Has the British Museum lost its charm?

Ira Gershwin was only joking when he wrote the lyrics for “A Foggy Day in London Town” in 1937.  The Clean Air Act of 1956 gradually got rid of most of the pea-soup fogs but, thankfully, the museum remains.  Does it, however, retain its charm?  After a visit to The Celts exhibition (which ran until the end of January), I was somewhat disenchanted. 

I’ve been to several major exhibitions at the museum in recent years and had the same experience each time: missing some of the exhibits because of the random layout and having to wait ages to see the most popular ones because there is no control or even advice on how to approach them.  Some people come from the left, others from the right, still more from behind.  If you are British (i.e. not pushy) and short, you don’t have much chance of getting there within a reasonable time.  And some people are very slow readers…
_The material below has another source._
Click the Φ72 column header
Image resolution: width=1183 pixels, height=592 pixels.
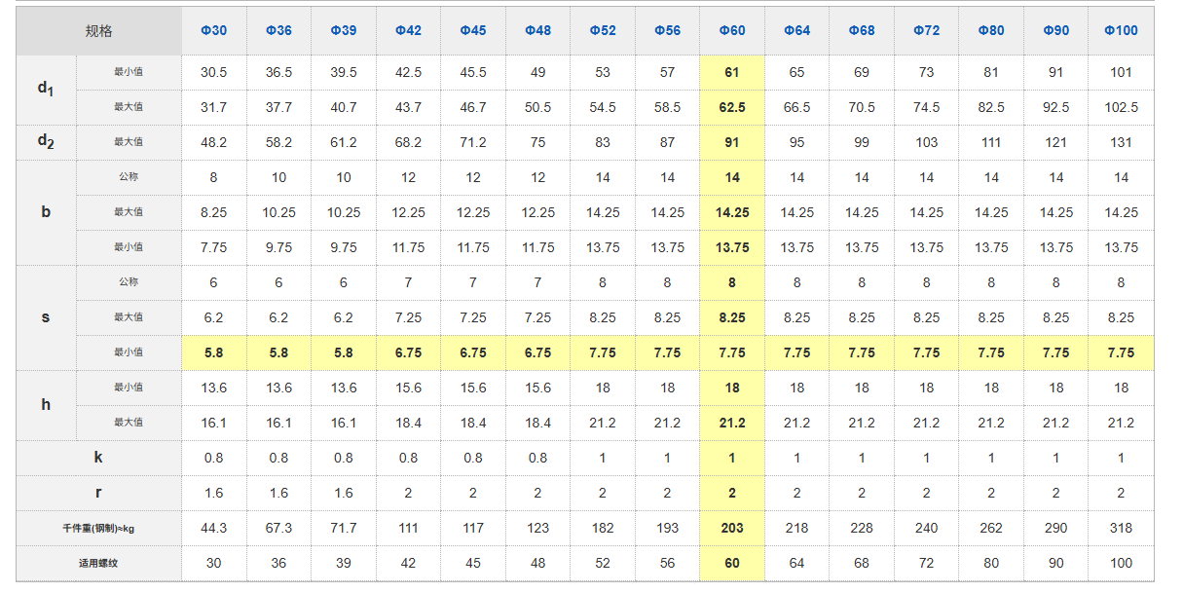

“The Celts” was a particularly disappointing exhibition, beginning with the false premise that there is no connection whatsoever between the Celtic fringes of Britain and France and the “keltoi” identified by the ancient Greeks.  The curators seem to think that the Celts in Wales and the rest of mainland Britain did not convert to Christianity until the Romans had left and stopped imposing Christianity on them, which would be an extremely odd thing for them to have done at that point.  A disproportionate amount of space and attention is given to the Celtic revival – presumably because they ran out of prehistoric exhibits - with little explanation of the development and meaning of modern traditions; druidry, apparently, is a completely new invention; no mention, as far as I could see, of Suetonius Paulinus's campaign to root them out of Anglesey.

In case you haven't guessed by now, this is just a personal rant. If you are wondering what the exhibition has to do with Sassoon, any connections are very tenuous.  Let’s start with the BM itself.  It was founded in 1753.  It is a 15-minute walk from Raymond Buildings, Siegfried’s first London lodgings, and he certainly visited it.  In 1933 he even gave the museum £100 to assist in the purchase of some manuscripts of Wilfred Owen’s work.  The British Library was of course part of the museum then; in fact, the present exhibition area is located in the famous former reading room, once a gathering-place for the likes of Shaw, Wilde and Lenin.

Between 1950 and 1959, the Director of the BM was Sir Thomas Kendrick, whose daughter Frances was a close friend of the novelist Barbara Pym (regular readers of this blog, if there are any, will know of my interest in Pym).  Only recently did researches into the Pym archive reveal that Barbara herself had a long-running personal relationship with Sir Thomas, the exact nature of which remains unknown.  Sir Thomas Kendrick had served in the First World War, in the course of which he attained the rank of captain.   Unknown to me when I started writing this, his published works included a book on the history of Druidism.  Another of his interests was Victorian art, and his notable collaborators in this field included the poet John Betjeman, who was too young to have served in the first war but famously spied for the British government when working in Dublin during the Second World War.  Unlike the rampantly heterosexual Kendrick, Betjeman is believed to have had homosexual tendencies although, like Siegfried, he was attracted to members of the opposite sex, was married and had children.  

Whether Siegfried ever met Thomas Kendrick I have no idea, but he certainly knew Betjeman. The latter favourably reviewed Sassoon’s one full-length foray into biography, Meredith. The Cambridge Sassoon archive contains a letter Betjeman wrote him in 1957, after news of his conversion to Catholicism became public.  When the two men met at Alan Lascelles’ house in 1960, Betjeman declared, “I am nothing. You are a great poet.”

What about Sassoon’s Celtic connections? Are there any? Admittedly we are on slightly shakier ground with this. One cannot really count his association with the Royal Welch Fusiliers. However, in view of the concentration on the Celtic "revival" in the exhibition, it seems fair to mention W B Yeats, whom Sassoon knew well from visits to Garsington. Yeats was one of the prime movers in the revival also known as the “Celtic Twilight” movement, which thrived in the late 19thand early 20th century and in which Wilfred Owen also dabbled. Edinburgh, at the time Sassoon and Owen resided there, was a hotbed of the revival, led by figures like Patrick Geddes (whose son Alasdair was killed in action in 1917) and the artist Anna Traquair, whose work can be seen all over the city.

We are drawing further away from my ostensible subject and I have obviously run out of useful things to say.  But who knows what unexpected connections may turn up at some future date?